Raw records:
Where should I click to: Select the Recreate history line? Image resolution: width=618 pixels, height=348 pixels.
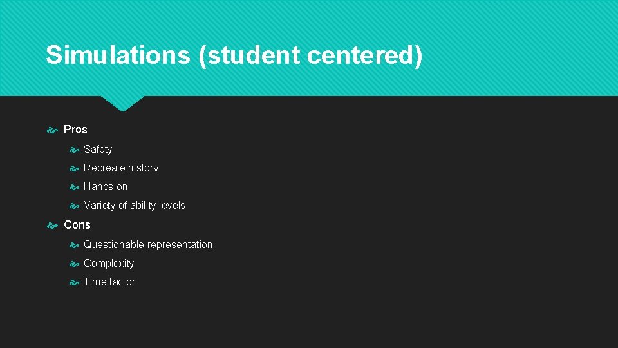point(121,168)
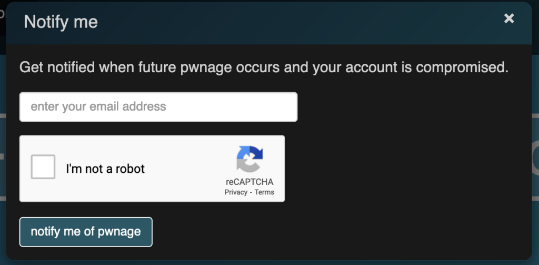Focus the email address input field
This screenshot has height=265, width=539.
[x=158, y=107]
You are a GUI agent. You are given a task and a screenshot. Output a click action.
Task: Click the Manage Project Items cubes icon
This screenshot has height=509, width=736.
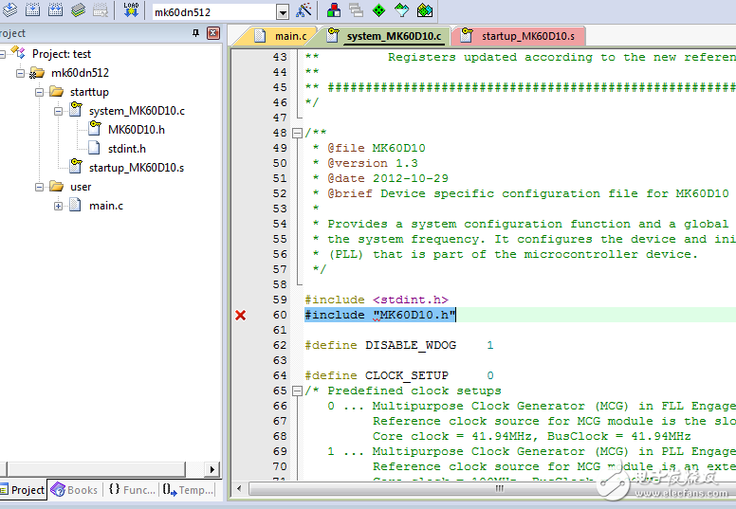[334, 11]
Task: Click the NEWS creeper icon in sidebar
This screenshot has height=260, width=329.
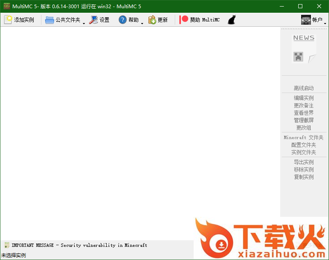Action: pyautogui.click(x=304, y=49)
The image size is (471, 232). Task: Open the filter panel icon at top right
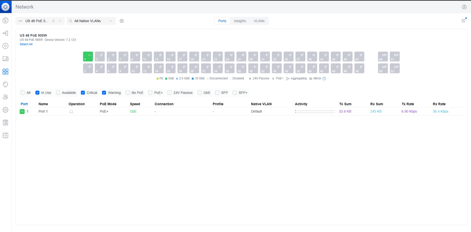(x=463, y=21)
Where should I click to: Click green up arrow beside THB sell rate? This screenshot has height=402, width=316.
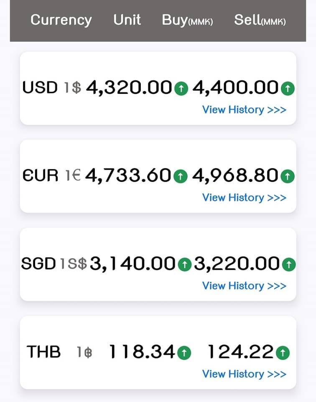(283, 353)
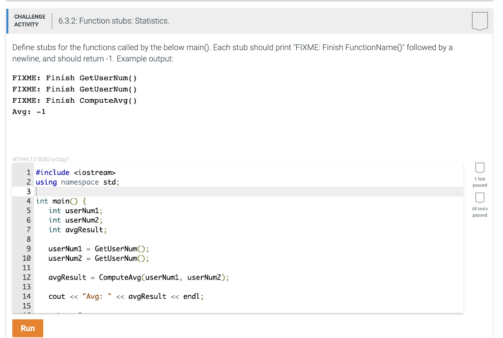Click the example output text "Avg: -1"

click(28, 112)
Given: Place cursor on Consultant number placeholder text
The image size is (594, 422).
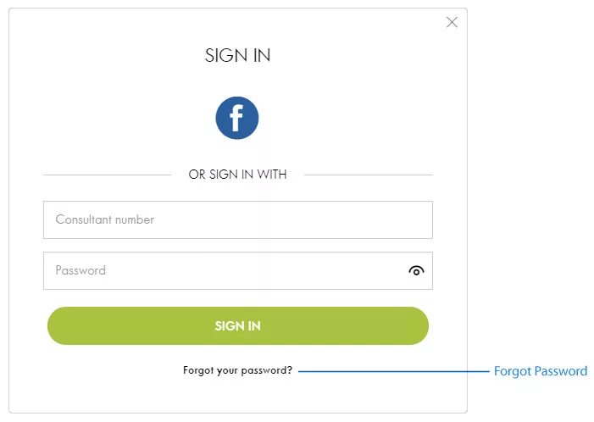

▶ **Problem to solve**
Rewrite all the records, changing every "icon" to "button" and leaving everything else the same. Omit the pictures from your answer.

▶ **The answer**
Where should I click to: Select the Recreate history line? Image resolution: width=618 pixels, height=348 pixels.
point(121,168)
Focus the email address input field
This screenshot has height=265, width=539.
[x=158, y=107]
You are a GUI agent. You are given a task and a screenshot. Output a click action.
Task: Click the Manage Project Items cubes button
This screenshot has height=509, width=736.
[334, 11]
Task: Click the NEWS creeper button in sidebar
This screenshot has height=260, width=329.
Action: pyautogui.click(x=304, y=49)
The image size is (471, 232). Task: Open the filter panel button at top right
(x=463, y=21)
Where should I click to: Click green up arrow beside THB sell rate? This screenshot has height=402, width=316.
(283, 353)
Click the example output text "Avg: -1"

click(28, 112)
Given: Place cursor on Consultant number placeholder text
The image size is (594, 422).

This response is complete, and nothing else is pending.